> **Work instructions**:
Take the entries that follow and return exactly the lines from the one holding "Image resolution: width=556, height=2576." through the one holding "海外にチャレンジ (53, 2364)", both included. Nothing else is needed.

--------------------------------

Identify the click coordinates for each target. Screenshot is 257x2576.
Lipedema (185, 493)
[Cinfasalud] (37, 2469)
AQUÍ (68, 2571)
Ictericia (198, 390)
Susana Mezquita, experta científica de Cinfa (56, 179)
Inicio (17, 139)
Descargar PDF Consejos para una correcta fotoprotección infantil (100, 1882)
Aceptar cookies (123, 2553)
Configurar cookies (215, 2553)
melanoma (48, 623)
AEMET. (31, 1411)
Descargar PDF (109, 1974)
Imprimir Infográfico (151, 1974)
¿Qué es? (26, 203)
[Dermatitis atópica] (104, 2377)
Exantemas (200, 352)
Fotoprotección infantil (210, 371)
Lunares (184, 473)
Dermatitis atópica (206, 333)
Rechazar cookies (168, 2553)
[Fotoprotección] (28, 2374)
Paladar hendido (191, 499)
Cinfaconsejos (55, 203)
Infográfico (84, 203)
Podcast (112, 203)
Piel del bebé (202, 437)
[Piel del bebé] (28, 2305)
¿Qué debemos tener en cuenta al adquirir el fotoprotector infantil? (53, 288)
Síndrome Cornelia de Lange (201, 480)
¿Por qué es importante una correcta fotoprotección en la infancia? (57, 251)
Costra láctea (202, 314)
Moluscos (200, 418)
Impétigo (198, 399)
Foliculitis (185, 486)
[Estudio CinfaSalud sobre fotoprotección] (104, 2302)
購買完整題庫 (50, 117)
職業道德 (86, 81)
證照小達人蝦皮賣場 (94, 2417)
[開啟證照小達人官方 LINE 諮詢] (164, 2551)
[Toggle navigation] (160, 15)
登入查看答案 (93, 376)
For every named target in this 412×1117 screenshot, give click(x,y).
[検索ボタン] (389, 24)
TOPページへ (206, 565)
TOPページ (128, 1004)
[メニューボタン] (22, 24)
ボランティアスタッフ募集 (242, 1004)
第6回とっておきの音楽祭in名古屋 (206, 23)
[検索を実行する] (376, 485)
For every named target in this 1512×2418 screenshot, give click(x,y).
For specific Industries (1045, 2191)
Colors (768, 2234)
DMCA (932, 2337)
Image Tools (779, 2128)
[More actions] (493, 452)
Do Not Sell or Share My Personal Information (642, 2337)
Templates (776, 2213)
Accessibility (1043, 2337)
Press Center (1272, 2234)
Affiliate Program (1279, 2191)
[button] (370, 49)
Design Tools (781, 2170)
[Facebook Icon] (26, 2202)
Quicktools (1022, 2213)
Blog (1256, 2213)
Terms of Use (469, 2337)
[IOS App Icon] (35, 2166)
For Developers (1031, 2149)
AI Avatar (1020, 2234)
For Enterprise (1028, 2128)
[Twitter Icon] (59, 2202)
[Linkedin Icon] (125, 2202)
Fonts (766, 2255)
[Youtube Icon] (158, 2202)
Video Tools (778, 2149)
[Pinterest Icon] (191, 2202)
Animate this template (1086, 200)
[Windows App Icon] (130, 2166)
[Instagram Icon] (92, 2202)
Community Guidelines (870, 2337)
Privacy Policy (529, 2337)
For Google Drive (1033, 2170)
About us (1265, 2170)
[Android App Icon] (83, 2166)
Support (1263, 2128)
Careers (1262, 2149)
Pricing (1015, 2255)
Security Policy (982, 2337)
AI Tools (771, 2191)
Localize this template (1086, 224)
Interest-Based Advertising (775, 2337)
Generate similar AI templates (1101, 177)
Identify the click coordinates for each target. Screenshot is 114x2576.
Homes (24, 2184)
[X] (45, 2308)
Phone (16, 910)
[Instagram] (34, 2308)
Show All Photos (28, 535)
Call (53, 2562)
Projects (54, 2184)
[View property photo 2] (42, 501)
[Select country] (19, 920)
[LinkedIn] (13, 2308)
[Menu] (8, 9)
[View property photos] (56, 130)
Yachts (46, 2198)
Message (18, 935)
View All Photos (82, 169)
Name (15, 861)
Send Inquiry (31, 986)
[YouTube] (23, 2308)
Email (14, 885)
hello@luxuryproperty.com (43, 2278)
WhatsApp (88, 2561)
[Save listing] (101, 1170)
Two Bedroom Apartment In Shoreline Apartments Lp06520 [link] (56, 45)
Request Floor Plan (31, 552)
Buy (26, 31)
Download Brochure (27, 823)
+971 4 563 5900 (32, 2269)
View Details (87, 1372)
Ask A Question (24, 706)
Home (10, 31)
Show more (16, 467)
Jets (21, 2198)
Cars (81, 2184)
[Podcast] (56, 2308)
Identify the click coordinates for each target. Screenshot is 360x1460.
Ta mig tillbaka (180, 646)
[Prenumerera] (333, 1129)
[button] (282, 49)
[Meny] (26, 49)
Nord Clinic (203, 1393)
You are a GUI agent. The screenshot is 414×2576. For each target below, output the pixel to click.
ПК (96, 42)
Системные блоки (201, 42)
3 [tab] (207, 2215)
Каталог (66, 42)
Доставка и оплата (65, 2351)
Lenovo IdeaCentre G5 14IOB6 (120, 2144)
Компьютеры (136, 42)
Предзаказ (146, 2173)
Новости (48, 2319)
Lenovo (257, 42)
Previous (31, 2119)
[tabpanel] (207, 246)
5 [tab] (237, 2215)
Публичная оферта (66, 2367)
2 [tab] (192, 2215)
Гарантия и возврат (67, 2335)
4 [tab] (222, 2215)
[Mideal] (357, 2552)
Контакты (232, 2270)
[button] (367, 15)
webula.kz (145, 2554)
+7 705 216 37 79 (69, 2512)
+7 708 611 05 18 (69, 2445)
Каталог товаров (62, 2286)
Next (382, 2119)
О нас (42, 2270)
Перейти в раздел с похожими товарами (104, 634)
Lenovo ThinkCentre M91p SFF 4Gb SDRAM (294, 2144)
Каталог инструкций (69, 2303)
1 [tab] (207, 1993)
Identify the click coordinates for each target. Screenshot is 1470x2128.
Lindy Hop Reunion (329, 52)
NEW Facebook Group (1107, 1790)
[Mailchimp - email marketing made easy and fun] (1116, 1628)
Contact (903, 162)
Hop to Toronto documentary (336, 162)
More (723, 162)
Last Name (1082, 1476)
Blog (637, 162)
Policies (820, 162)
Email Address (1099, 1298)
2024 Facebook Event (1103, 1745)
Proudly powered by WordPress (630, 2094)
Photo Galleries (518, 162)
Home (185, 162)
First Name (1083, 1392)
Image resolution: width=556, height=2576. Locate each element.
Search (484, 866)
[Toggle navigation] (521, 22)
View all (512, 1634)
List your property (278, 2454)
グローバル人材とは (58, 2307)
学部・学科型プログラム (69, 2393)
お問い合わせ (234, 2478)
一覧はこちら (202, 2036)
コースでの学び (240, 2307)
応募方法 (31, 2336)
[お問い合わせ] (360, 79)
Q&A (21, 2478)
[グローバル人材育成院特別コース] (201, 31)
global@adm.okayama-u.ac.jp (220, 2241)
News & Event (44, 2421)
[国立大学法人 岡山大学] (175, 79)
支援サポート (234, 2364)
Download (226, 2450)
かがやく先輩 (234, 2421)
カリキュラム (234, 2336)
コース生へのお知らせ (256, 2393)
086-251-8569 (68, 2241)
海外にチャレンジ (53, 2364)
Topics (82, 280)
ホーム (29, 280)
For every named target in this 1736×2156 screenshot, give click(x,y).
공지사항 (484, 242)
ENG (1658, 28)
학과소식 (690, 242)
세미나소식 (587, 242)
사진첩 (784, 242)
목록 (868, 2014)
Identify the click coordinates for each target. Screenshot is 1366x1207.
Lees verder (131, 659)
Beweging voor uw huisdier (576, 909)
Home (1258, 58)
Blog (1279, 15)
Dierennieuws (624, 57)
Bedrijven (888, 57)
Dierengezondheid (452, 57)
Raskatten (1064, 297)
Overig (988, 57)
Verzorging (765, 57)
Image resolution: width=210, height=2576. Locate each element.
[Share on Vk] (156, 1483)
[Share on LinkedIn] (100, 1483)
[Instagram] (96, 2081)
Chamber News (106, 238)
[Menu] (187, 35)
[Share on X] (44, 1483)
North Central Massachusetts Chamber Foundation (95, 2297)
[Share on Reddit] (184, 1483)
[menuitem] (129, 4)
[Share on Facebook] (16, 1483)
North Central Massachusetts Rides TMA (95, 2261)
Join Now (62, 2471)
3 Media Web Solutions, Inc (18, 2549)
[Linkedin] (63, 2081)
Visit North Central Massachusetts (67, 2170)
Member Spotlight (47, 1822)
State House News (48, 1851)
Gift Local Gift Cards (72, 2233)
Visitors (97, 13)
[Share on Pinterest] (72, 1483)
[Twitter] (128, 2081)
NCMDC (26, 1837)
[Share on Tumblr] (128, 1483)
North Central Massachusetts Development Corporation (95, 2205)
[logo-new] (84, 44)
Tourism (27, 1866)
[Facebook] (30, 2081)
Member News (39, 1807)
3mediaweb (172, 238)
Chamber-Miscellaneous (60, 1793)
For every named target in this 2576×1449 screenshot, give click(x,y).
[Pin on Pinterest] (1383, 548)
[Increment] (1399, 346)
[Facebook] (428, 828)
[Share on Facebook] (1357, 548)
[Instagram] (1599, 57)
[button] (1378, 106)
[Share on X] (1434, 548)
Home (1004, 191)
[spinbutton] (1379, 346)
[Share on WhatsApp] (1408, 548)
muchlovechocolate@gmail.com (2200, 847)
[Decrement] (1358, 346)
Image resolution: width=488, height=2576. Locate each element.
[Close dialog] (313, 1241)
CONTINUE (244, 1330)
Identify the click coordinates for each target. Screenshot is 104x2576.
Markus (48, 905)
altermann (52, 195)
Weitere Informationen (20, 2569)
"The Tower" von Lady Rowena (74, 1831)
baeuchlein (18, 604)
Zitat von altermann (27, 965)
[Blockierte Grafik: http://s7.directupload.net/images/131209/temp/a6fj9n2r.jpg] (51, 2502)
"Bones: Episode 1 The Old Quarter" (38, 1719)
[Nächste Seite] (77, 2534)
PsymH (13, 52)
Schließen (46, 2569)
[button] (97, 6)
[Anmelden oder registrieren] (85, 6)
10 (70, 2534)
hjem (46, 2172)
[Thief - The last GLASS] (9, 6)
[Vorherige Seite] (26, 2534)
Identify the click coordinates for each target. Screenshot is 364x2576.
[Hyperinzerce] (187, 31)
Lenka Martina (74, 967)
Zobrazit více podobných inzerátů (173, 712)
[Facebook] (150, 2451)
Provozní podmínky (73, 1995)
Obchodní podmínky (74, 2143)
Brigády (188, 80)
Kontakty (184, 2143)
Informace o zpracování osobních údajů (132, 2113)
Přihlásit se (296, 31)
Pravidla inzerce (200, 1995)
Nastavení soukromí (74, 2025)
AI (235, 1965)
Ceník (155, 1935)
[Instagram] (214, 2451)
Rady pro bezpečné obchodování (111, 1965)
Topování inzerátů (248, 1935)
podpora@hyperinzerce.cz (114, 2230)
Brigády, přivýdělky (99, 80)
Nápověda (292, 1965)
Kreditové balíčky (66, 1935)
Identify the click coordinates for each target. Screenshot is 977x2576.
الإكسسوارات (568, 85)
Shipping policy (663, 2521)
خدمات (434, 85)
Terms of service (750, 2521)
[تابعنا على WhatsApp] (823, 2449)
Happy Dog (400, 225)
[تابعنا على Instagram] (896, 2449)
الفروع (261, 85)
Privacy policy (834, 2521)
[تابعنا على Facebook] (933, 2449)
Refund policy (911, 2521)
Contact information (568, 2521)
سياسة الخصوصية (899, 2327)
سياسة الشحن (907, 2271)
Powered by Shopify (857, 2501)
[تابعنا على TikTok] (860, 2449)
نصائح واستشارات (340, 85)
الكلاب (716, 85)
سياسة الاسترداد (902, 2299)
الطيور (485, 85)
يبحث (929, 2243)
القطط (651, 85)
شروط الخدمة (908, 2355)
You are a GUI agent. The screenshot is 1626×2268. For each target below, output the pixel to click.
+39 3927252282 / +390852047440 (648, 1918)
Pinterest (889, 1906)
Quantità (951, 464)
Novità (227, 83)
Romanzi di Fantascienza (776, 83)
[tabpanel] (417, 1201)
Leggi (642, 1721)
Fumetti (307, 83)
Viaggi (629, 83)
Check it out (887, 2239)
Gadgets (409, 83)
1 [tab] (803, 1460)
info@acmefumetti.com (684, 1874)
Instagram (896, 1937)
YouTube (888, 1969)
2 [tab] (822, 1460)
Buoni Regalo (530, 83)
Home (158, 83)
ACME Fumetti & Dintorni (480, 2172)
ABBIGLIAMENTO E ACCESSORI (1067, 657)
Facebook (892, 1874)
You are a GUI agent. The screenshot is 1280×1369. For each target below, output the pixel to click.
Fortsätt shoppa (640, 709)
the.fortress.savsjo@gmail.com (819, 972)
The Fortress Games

--------------------------------

> **Expected answer**:
Image resolution: width=556, height=2576. Locate each element.
Search (484, 866)
[Toggle navigation] (521, 22)
View all (512, 1634)
List your property (278, 2454)
グローバル人材とは (58, 2307)
学部・学科型プログラム (69, 2393)
お問い合わせ (234, 2478)
一覧はこちら (202, 2036)
コースでの学び (240, 2307)
応募方法 (31, 2336)
[お問い合わせ] (360, 79)
Q&A (21, 2478)
[グローバル人材育成院特別コース] (201, 31)
global@adm.okayama-u.ac.jp (220, 2241)
News & Event (44, 2421)
[国立大学法人 岡山大学] (175, 79)
支援サポート (234, 2364)
Download (226, 2450)
かがやく先輩 (234, 2421)
カリキュラム (234, 2336)
コース生へのお知らせ (256, 2393)
086-251-8569 (68, 2241)
海外にチャレンジ (53, 2364)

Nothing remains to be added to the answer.